(Saved entries)
- Opening Delimiter -
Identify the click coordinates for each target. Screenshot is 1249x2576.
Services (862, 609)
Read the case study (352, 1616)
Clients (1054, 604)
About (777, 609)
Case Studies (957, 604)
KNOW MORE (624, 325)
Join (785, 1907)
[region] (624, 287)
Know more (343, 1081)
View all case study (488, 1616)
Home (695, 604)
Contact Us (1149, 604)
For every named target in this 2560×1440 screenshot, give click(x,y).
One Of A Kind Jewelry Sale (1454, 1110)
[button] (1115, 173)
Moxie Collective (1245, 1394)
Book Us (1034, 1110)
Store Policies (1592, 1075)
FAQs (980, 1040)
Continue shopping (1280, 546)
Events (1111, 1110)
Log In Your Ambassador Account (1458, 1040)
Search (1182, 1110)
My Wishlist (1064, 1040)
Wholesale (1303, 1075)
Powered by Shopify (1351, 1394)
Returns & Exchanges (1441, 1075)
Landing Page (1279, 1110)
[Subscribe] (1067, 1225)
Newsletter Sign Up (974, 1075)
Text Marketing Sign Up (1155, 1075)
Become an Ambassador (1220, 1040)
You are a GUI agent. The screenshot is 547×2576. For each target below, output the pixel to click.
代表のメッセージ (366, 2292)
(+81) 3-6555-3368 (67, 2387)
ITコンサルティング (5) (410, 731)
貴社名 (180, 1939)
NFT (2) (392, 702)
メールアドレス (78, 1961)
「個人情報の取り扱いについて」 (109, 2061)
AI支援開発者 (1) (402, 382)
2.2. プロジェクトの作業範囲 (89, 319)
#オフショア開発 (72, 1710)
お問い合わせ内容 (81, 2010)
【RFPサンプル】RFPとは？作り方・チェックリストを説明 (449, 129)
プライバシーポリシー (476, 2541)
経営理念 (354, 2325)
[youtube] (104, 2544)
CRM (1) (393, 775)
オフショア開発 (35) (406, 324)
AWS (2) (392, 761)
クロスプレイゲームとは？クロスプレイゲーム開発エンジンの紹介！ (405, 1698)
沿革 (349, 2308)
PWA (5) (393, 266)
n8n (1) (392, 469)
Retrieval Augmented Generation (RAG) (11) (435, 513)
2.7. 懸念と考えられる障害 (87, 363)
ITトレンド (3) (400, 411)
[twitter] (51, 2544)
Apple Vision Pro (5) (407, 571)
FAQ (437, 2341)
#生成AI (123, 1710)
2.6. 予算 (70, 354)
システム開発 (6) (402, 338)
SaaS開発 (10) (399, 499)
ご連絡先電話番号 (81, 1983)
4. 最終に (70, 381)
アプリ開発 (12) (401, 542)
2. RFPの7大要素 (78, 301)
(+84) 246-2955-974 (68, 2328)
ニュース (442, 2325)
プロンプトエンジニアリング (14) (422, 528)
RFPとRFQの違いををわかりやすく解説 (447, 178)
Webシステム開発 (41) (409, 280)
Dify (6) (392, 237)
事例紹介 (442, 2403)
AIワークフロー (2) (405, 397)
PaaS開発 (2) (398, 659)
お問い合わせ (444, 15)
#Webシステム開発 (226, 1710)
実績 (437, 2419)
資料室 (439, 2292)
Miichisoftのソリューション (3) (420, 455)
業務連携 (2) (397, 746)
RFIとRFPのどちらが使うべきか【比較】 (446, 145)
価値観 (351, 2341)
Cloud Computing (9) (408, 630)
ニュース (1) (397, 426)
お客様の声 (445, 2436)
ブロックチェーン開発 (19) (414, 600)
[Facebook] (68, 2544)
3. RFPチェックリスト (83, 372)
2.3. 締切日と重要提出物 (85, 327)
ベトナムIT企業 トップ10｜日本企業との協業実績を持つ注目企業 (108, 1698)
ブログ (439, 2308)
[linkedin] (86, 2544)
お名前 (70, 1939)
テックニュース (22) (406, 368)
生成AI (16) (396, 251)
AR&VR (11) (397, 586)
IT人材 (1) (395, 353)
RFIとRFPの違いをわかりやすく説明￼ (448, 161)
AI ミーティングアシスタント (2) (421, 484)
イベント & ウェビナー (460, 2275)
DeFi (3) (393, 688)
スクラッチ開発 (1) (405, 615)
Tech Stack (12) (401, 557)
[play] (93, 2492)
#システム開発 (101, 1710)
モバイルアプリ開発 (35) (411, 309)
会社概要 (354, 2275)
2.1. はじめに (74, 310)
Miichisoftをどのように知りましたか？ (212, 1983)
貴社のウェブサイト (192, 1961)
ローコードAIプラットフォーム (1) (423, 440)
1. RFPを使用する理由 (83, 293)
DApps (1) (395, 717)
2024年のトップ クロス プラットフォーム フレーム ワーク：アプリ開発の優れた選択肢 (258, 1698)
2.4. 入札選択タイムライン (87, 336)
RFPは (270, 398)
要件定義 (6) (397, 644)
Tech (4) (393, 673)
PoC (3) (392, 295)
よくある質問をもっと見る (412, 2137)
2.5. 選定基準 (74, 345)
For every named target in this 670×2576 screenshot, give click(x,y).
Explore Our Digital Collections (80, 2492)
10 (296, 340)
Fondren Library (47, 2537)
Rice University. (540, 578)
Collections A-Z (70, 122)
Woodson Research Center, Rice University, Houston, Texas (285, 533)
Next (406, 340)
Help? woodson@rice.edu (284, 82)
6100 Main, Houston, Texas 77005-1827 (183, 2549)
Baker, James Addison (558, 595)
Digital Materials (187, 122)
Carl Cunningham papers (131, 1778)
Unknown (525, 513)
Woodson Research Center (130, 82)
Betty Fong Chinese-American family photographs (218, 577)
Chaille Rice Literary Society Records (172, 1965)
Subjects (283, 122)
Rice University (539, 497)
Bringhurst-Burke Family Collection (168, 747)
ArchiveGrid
- Closing Delimiter -
From the start of the data to the line that holds "Events (1111, 1110)", retype each line exactly, with both ends included.

Identify the click coordinates for each target. Screenshot is 1249x2576.
Services (862, 609)
Read the case study (352, 1616)
Clients (1054, 604)
About (777, 609)
Case Studies (957, 604)
KNOW MORE (624, 325)
Join (785, 1907)
[region] (624, 287)
Know more (343, 1081)
View all case study (488, 1616)
Home (695, 604)
Contact Us (1149, 604)
For every named target in this 2560×1440 screenshot, give click(x,y).
One Of A Kind Jewelry Sale (1454, 1110)
[button] (1115, 173)
Moxie Collective (1245, 1394)
Book Us (1034, 1110)
Store Policies (1592, 1075)
FAQs (980, 1040)
Continue shopping (1280, 546)
Events (1111, 1110)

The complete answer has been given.